Since 1993, Dr. Khalsa has been the President and Medical Director of the Alzheimer's Research and Prevention Foundation in Tucson, Arizona, the original voice in the integrative medical approach to the prevention and treatment of memory loss.
In 2003, Dharma Singh Khalsa, M.D. testified before Congress about his pioneering work in the area of lifestyle influence on Alzheimer's disease, and called on Congress to fund a national education and outreach campaign designed to inform the public of the benefits of an integrative medical approach to Alzheimer's. After his testimony, Dr. Khalsa received the support of U.S. Surgeon General Richard H. Carmona, M.D.
That same year, Dr. Khalsa spearheaded a research study of SPECT Scans Before and After Kirtan Kriya on healthy subjects, in conjunction with the Amen Clinic (ICI, Irvine, California).

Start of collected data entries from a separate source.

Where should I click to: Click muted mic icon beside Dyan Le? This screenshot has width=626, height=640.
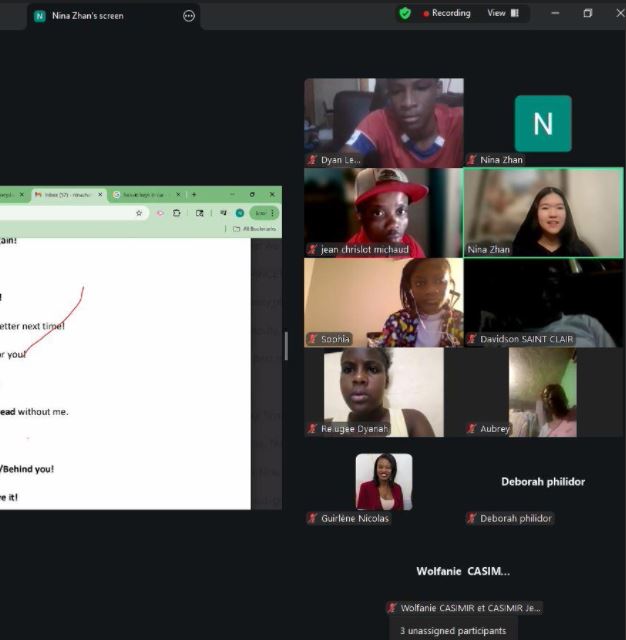pyautogui.click(x=312, y=160)
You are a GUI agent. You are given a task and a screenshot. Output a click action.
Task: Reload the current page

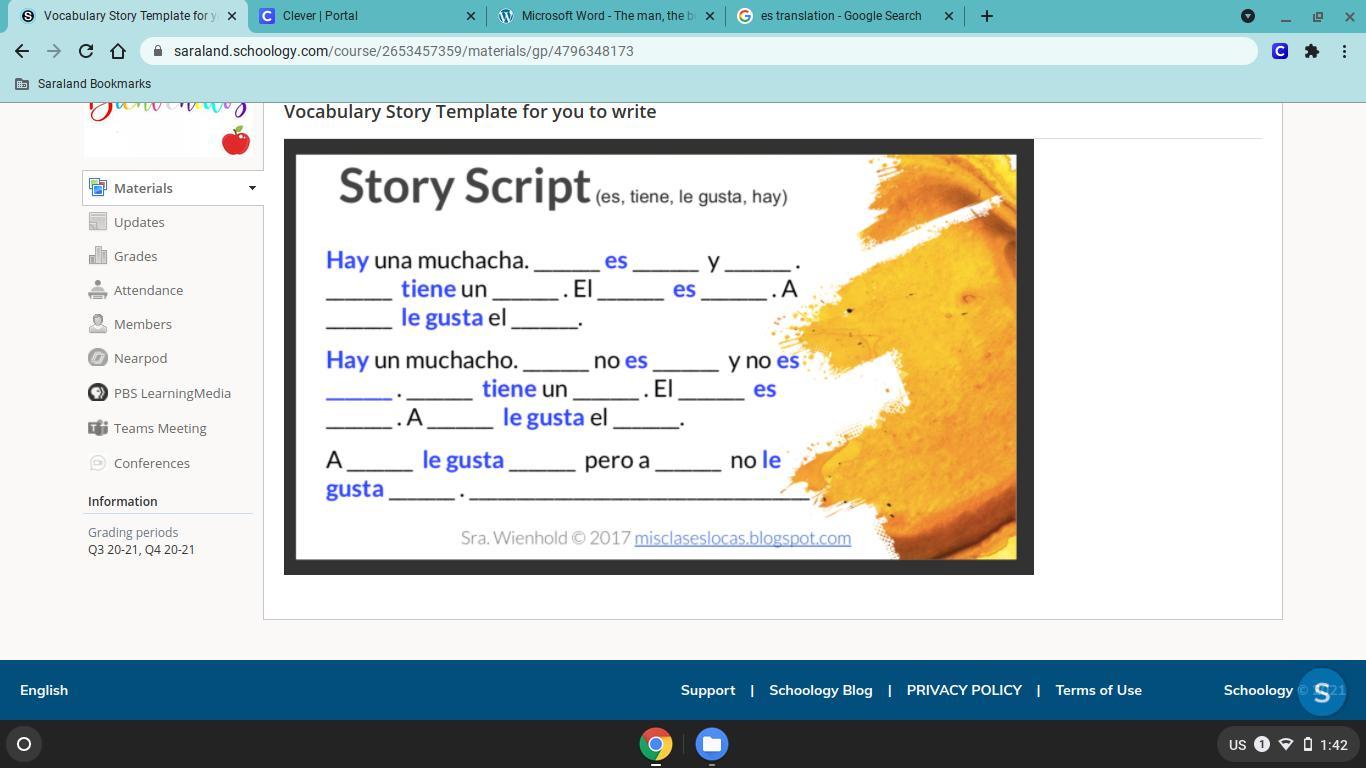click(x=86, y=51)
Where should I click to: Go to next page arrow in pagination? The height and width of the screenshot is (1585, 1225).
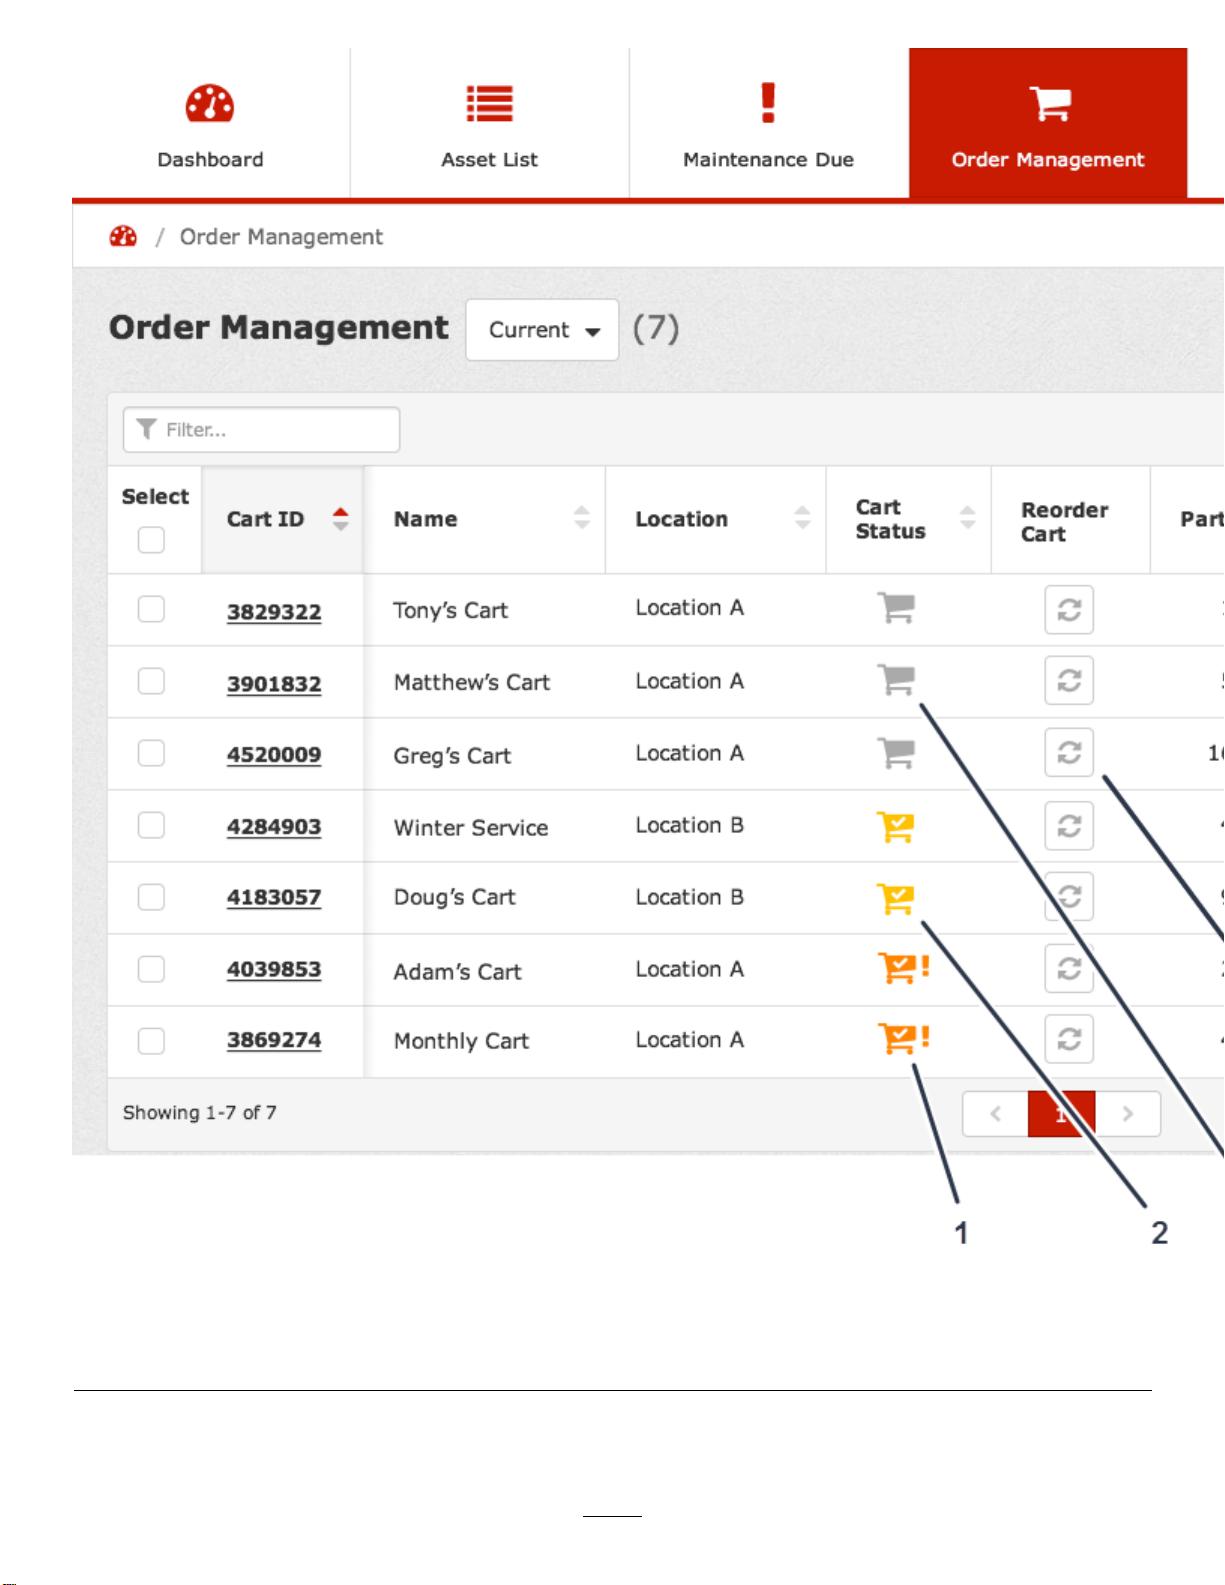pyautogui.click(x=1128, y=1114)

In 2006, he became Associate Fellow at the University of Pennsylvania School of Medicine. There, he took part in a groundbreaking study of Global Cerebral Blood flow in fMRI Scans of Advanced Meditators.
Dharma Singh Khalsa, M.D. also took part in a breakthrough study on Kirtan Kriya and SPECT Scans in Subjects with Memory Loss. This study, which was completed in 2008, showed that memory loss was reversed and well-being enhanced by the Kirtan Kriya meditation practice.
Dr. Khalsa recently took part in a similar study at the University of Pennsylvania, published in the Journal of Alzheimer's Disease (Volume 20:2. April 2010).
Dr. Khalsa is currently engaged in a study at UCLA, in conjunction with the Department of Psychiatry, aimed at reducing stress response and improving cognitive functioning in older family dementia caregivers.
Dr. Khalsa has written widely on a wide range of health and healing issues. His book Brain Longevity (Warner Books, 1997) is the original work of its kind to be written for the general public, and has been translated into twelve languages. Dr. Khalsa has also authored six other books for the general public, as well as several medical textbook chapters, including one for Harvard Medical School and one for the University of Arizona.
Dharma Singh Khalsa, M.D. currently lives in Tucson, Arizona with his Italian wife, Kirti. He has a son, Sat Kartar, a holistic chef, married to Chilean KamalCharan Kaur, who made Dr. Khalsa a grand-dad January 22, 2010. The grandson is Simranpreet Singh Khalsa. Dr. Khalsa's daughter Hari is an accomplished massage therapist, trained in Thailand. They all live in Albuquerque, New Mexico.